Volendo eliminare qualche alibi valido magari per i giorni feriali, abbiamo assistito ieri, domenica 21 marzo, a tranquille scenette di pedoni, ciclisti, famigliole con pupi e cani, oltre ovviamente a “semplici” automobilisti che raggiungevano Savona da Albissola senza nessuna remora.
Ignoriamo se tutti costoro sfidassero consapevoli i divieti, fossero consci di vivere nella repubblica delle banane in cui le regole valgono solo sui giornali o alla tv o, più semplicemente, non sapessero minimamente nulla di zona arancione e discorsi simili. Certamente ci sentiamo di dare loro ragione perché certi divieti sono assurdi e nessuno manco li ricorda.

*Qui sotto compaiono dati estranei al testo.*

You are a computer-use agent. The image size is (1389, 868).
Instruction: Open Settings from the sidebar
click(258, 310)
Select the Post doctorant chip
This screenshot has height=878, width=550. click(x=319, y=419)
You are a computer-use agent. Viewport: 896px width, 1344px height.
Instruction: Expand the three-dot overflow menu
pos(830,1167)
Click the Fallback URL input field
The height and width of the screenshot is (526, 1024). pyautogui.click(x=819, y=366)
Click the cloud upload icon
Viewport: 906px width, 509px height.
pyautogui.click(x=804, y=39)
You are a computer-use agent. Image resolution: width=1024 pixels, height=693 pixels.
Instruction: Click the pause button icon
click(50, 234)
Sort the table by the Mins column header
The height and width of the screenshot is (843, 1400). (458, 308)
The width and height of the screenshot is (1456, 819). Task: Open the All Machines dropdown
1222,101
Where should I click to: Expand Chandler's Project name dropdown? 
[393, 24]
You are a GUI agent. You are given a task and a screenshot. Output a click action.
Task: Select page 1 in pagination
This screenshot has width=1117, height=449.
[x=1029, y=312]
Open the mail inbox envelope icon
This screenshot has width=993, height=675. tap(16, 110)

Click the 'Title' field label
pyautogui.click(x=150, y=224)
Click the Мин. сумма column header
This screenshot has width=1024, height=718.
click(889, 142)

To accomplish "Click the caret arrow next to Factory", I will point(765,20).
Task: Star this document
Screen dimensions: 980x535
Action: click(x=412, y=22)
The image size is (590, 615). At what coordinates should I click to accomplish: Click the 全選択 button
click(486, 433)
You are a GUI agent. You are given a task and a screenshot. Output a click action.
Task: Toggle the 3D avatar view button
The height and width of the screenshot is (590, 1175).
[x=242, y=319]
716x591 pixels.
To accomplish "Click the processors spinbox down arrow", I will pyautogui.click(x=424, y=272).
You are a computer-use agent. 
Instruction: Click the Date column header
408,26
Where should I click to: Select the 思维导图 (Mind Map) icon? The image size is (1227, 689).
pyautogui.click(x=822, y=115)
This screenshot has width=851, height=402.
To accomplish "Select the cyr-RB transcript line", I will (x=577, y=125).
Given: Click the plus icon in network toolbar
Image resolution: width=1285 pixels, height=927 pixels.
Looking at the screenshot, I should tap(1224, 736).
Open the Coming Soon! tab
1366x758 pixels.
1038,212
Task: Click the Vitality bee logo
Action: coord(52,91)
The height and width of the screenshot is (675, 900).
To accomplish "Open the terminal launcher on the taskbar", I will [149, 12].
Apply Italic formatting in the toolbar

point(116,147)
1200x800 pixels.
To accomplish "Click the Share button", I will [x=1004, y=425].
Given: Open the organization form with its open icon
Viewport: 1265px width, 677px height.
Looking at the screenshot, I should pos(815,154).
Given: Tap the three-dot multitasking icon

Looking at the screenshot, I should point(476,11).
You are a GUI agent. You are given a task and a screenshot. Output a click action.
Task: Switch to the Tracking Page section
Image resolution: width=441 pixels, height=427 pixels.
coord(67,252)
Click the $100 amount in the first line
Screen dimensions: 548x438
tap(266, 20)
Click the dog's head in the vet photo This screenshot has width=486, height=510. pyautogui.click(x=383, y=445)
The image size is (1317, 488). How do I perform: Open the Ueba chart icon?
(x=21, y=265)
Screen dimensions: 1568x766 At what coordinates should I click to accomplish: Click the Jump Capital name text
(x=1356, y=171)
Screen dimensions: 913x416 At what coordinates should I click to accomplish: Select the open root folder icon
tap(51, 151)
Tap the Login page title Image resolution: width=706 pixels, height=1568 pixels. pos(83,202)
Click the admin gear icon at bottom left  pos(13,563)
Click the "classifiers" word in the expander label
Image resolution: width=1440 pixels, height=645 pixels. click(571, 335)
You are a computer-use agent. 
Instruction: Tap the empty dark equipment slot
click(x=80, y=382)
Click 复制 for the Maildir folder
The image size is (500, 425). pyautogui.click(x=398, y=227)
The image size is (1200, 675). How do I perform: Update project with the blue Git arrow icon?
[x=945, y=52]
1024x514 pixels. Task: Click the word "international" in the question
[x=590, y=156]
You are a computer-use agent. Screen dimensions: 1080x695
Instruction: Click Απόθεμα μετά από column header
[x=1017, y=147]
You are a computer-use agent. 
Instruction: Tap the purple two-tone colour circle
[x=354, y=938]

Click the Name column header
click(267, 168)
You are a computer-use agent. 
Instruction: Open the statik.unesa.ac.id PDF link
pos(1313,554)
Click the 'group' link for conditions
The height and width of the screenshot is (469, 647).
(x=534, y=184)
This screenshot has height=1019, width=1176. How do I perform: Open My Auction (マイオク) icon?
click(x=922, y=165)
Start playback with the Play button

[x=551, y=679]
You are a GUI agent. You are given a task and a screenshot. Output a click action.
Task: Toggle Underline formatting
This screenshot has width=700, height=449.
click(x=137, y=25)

A questo punto vale la pena ricordare per l’ennesima volta che è lecito invece spostarsi nelle grandi aree metropolitane, come da Voltri a Recco o da Roma a Ostia, per non parlare delle molteplici possibilità di cui godono, quando sono arancioni, i fratelli milanesi.
Si dà anche per scontato che le forze dell’ordine non effettuino per fortuna alcun controllo: non sarebbe in fondo neppure giusto.
Ma la legge, pur sbagliata che sia, è quella, e un giorno qualcuno potrebbe decidere di applicarla. Mettiamo ad esempio che l’illustre Speranza debba dimostrare tutto il suo rigorismo e chieda alla collega Lamorgese, ministra dell’Interno, di portare a casa un po’ di multe per fare statistica da esibire su chissà quale tavolo politico, scatenando – magari a malincuore – le varie forze dell’ordine.